Scenario: prior likelihood, suspected population 0.3

‘ICA only’ is still the most expensive strategy and it gains the most QALYs. However, a higher prior likelihood leads to an increase in costs and a decrease in QALYs for all strategies. A higher prior likelihood means that more patients will have CAD and therefore more patients must be treated, which leads to higher costs. Furthermore, fewer patients will be modelled with the healthy population model resulting in a decrease in QALYs and more costs in the EUROPA model. With regards to the ICER, the NGCCT-only strategy remains the most favourable.

Scenario analysis complication rates

In the best-case scenario (Table 67) for the NGCCT, the complication rates are set at the upper limit of the 95% CI. ICA only is still the most effective strategy. However, the incremental QALYs gained by the ICA-only strategy have become smaller in comparison with the base-case analysis.

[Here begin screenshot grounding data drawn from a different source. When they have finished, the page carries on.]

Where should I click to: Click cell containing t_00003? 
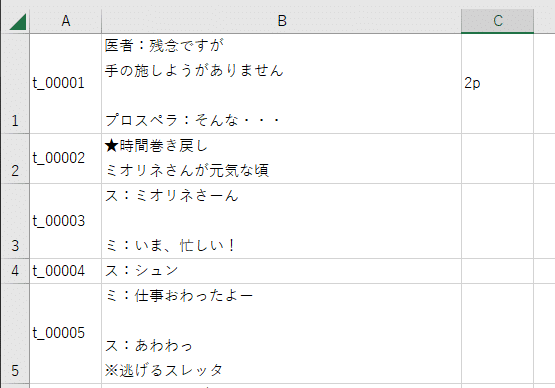pos(65,221)
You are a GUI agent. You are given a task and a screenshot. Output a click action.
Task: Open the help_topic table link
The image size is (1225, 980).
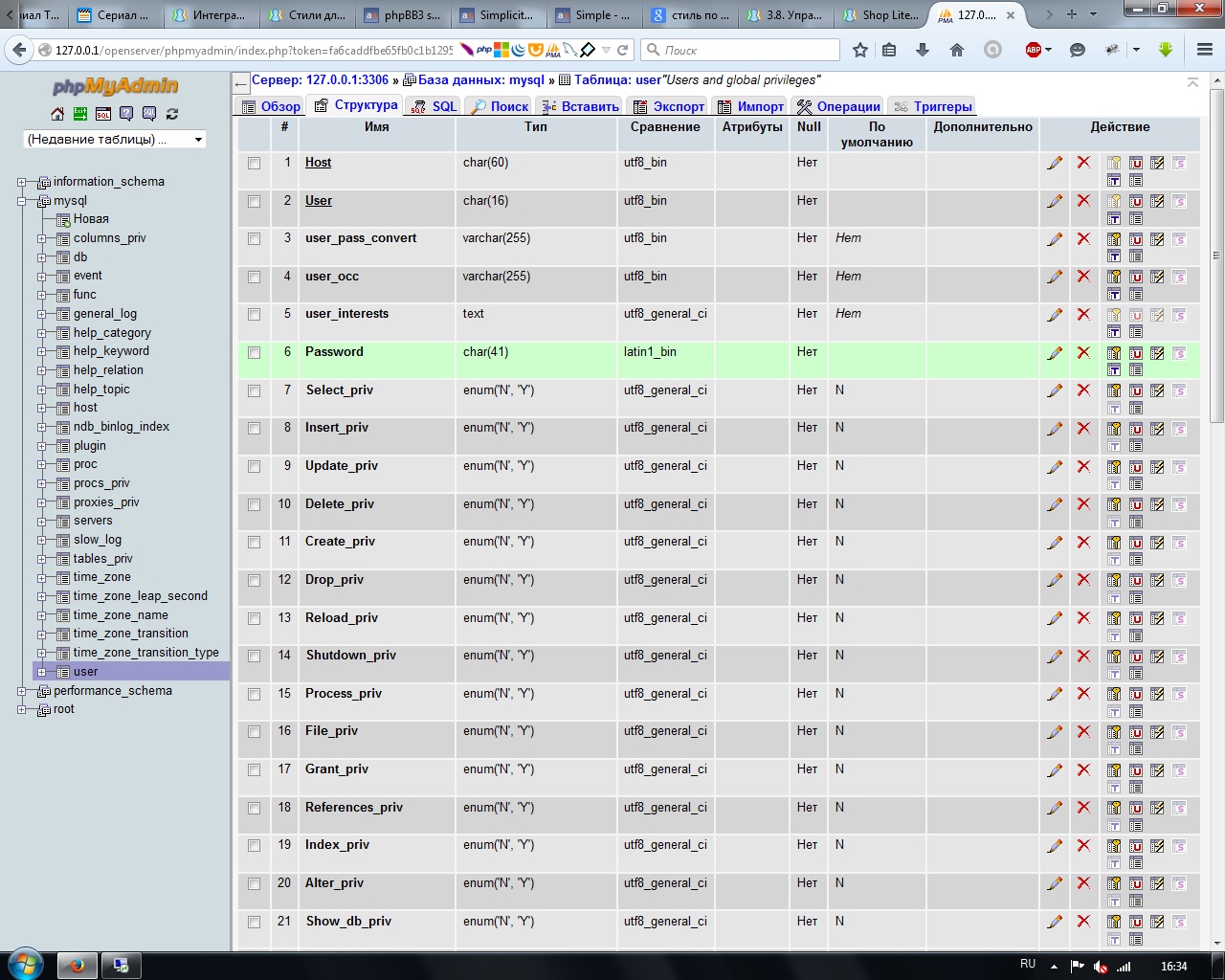click(x=101, y=390)
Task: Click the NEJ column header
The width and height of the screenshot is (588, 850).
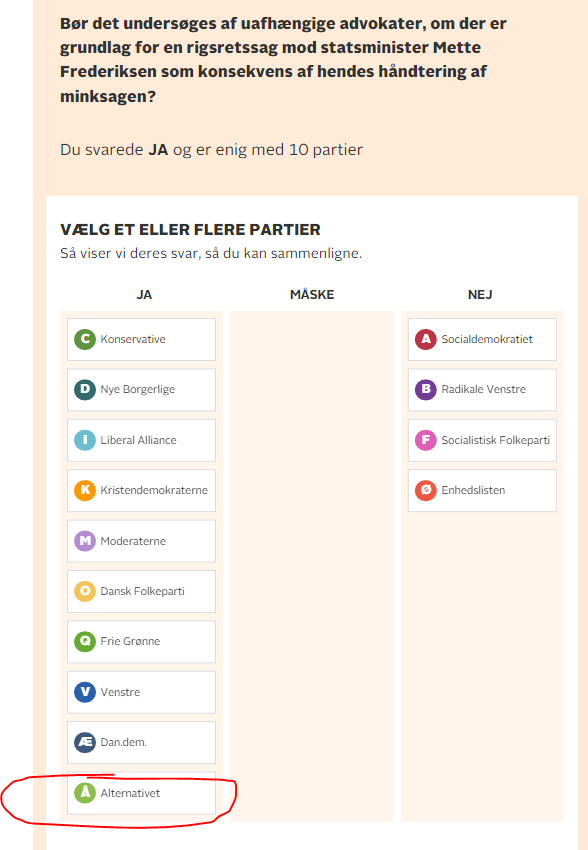Action: [480, 295]
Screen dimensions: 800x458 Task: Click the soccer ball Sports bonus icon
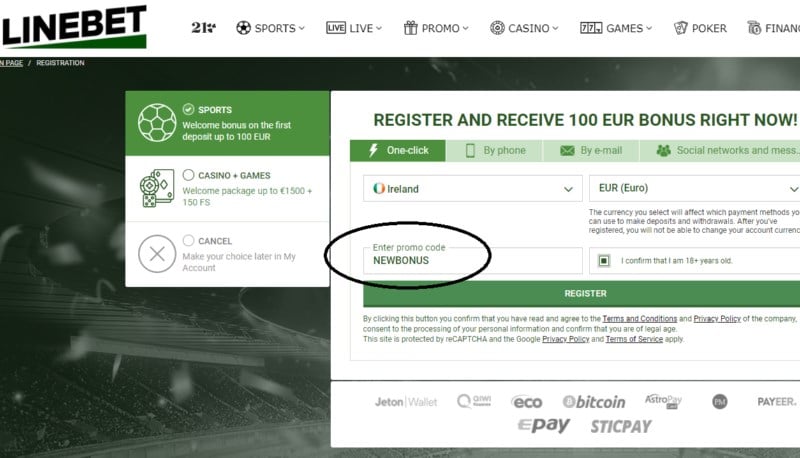pos(155,123)
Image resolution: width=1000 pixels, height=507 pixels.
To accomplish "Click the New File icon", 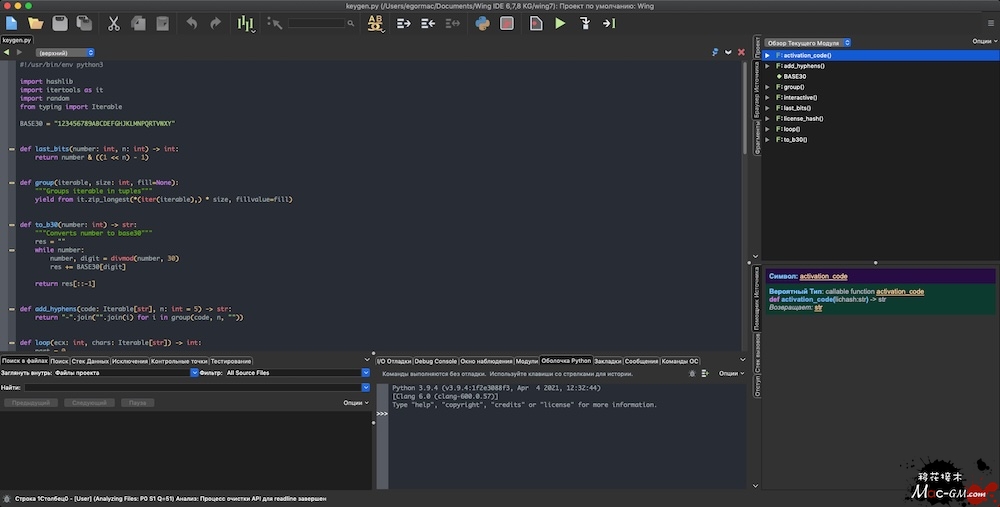I will point(11,22).
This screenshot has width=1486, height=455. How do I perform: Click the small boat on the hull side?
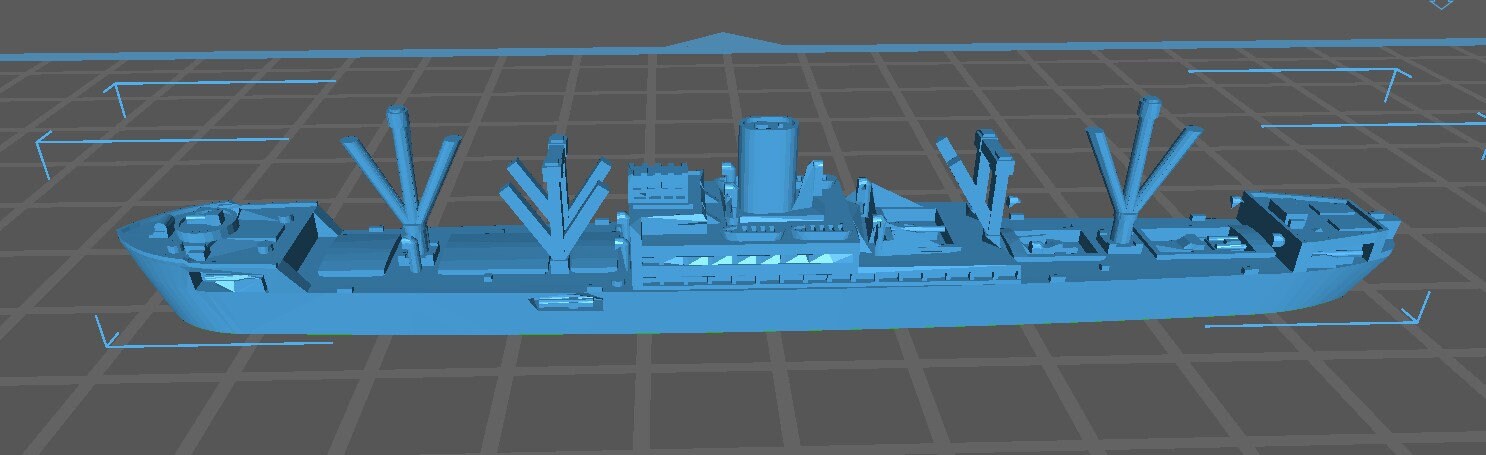pos(560,301)
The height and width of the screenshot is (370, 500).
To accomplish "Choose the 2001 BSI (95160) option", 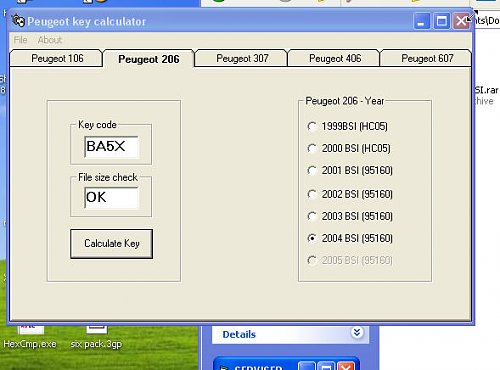I will (x=312, y=171).
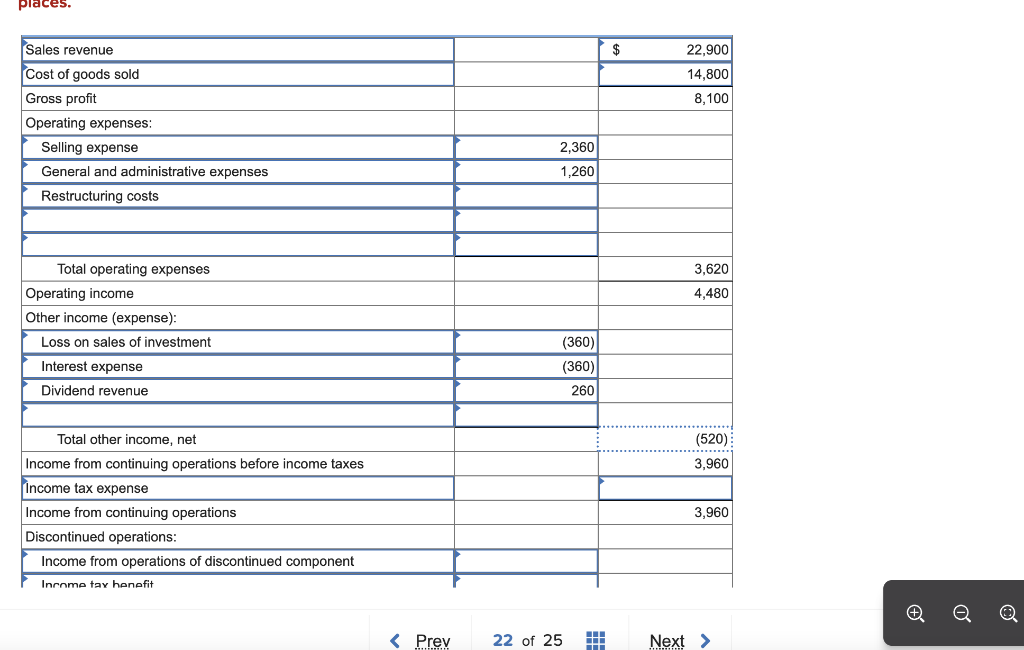Click the dotted cell showing (520)
The height and width of the screenshot is (650, 1024).
[x=665, y=439]
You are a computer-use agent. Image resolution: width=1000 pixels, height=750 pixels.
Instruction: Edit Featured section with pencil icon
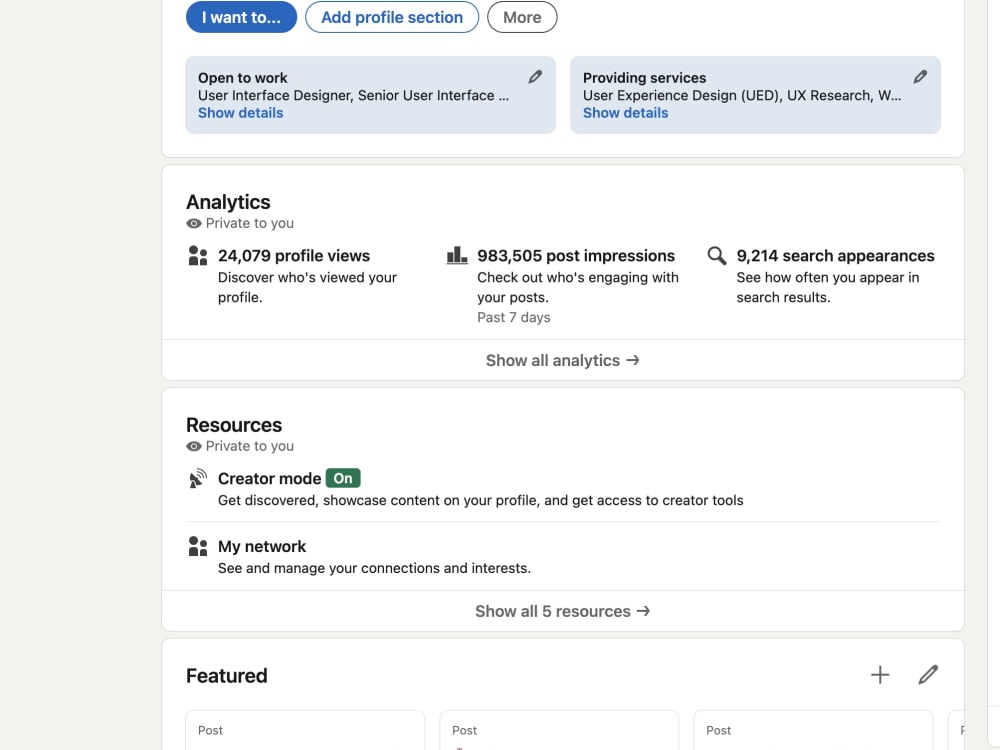(x=928, y=675)
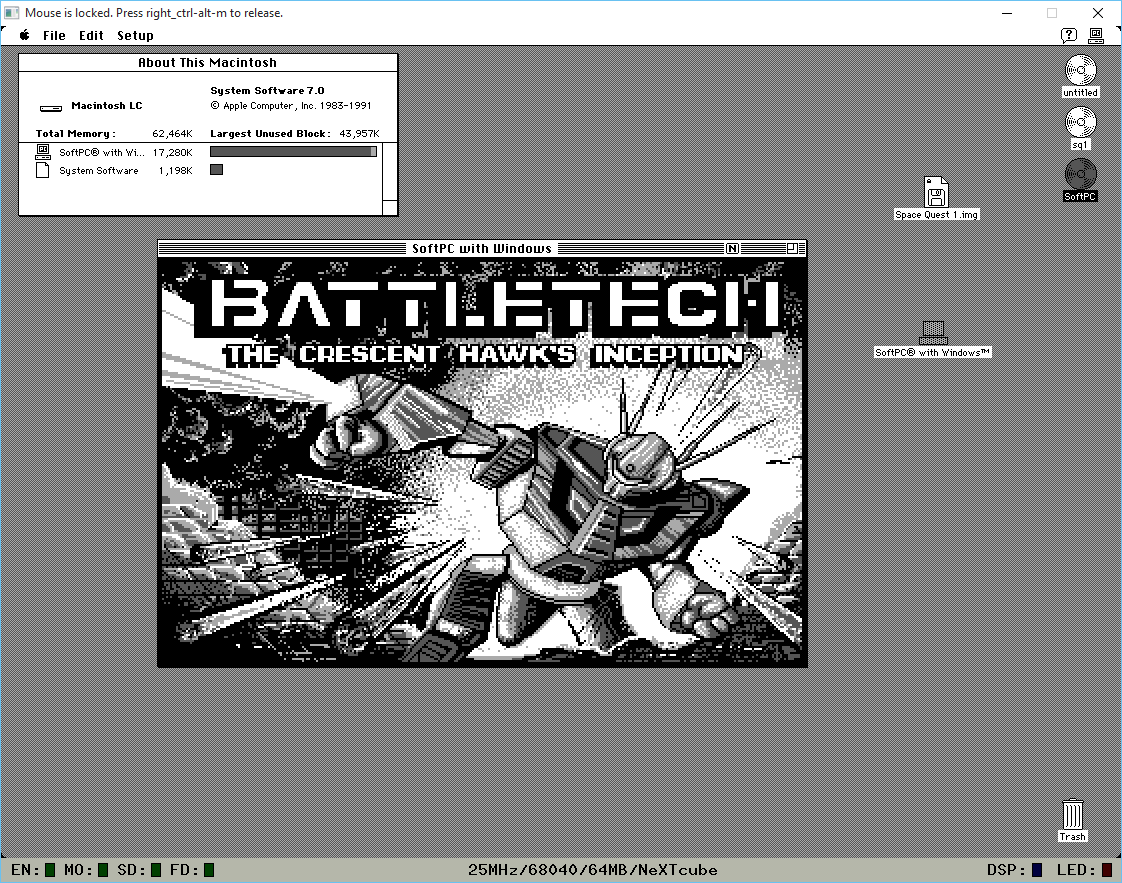Select the SoftPC with Windows application icon
Viewport: 1122px width, 883px height.
pyautogui.click(x=932, y=332)
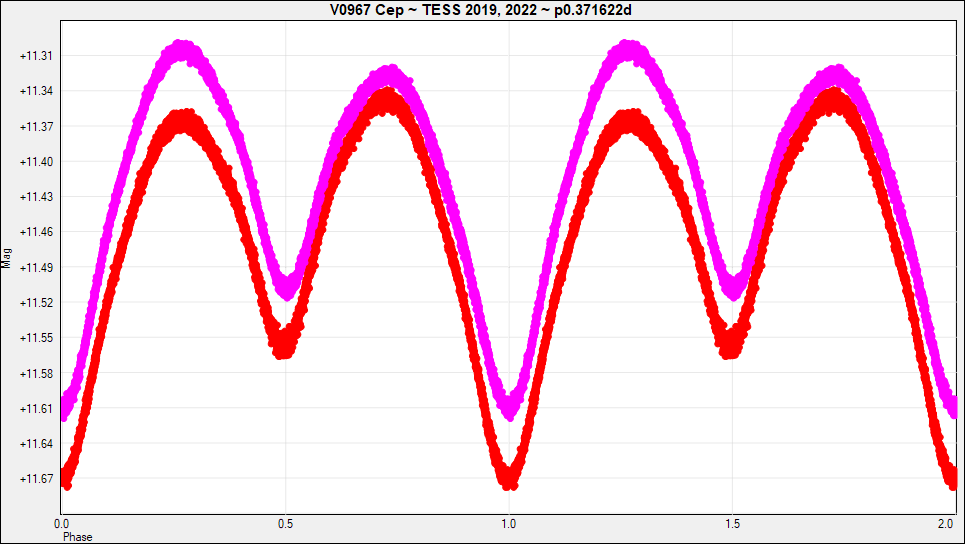Pick magenta curve dip near phase 0.5
The image size is (965, 544).
tap(288, 288)
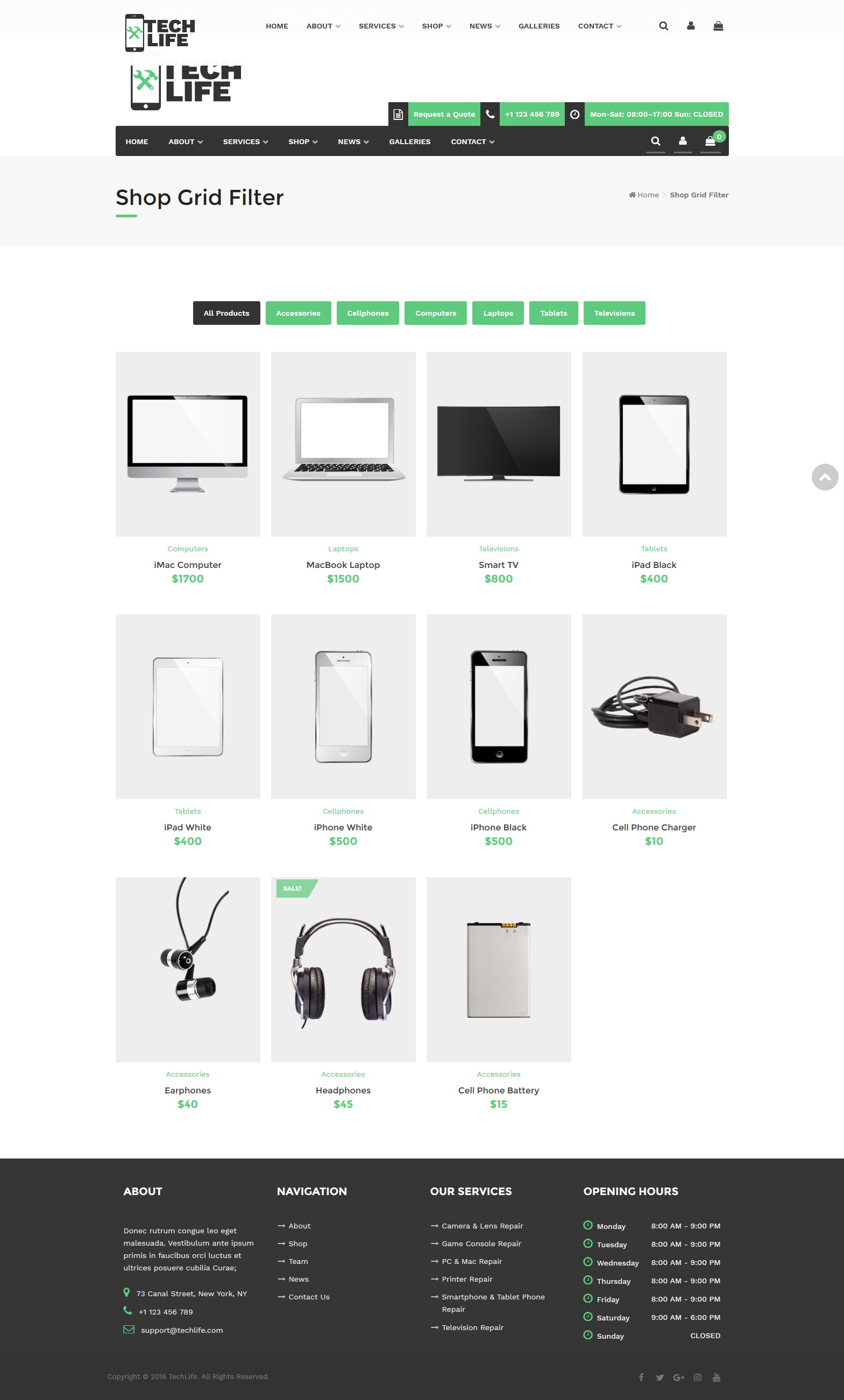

As the ICA induces more complications than the NGCCT, this scenario analysis can be seen as the best-case scenario for the NGCCT strategies.

In the worst-case scenario (Table 68) for the NGCCT, the complication rates are set at the lower limit of the 95% CI, the ICA-only strategy is the most effective strategy. The incremental QALYs gained by ICA only increased compared with the base-case analysis. When assessing the balance between costs and effects, in both scenarios NGCCT only remains the most favourable strategy.

Scenario analysis covariates used in risk equation for obese subgroup

A study by Oreopoulos et al.¹⁰⁶ examines the association between obesity and HRQoL in patients with CAD. It gives a good representation of an obese population with CAD (BMI of 25–30 kg/m², n = 2310; BMI of 30–35 kg/m², n = 1331; BMI of 35–40 kg/m², n = 446; BMI of > 40 kg/m², n = 178). The baseline characteristics that were found in the Oreopoulos et al. study¹⁰⁶ are similar to the baseline characteristics used in our model. The baseline characteristics in the model are based on the systematic review and on the EUROPA trial. Not all covariates for the risk equations are presented in the Oreopoulos et al. study¹⁰⁶ but gender, diabetes, existing vascular disease and previous MI are presented. We have performed scenario analyses within the obese group to study the effect of changing these covariates. The baseline values used in the obese known subgroup are existing vascular disease (stroke, TIA and peripheral vascular disease) 9.8%, female 34.1%, previous MI 64.7% and diabetes milletus proportion 34.1%. These values were changed to the following: existing vascular disease 7.5% and 13.5%; female 30%; previous MI 50% and diabetes milletus proportion 60%. These analyses (results not shown) show that these changes have no impact on our conclusions.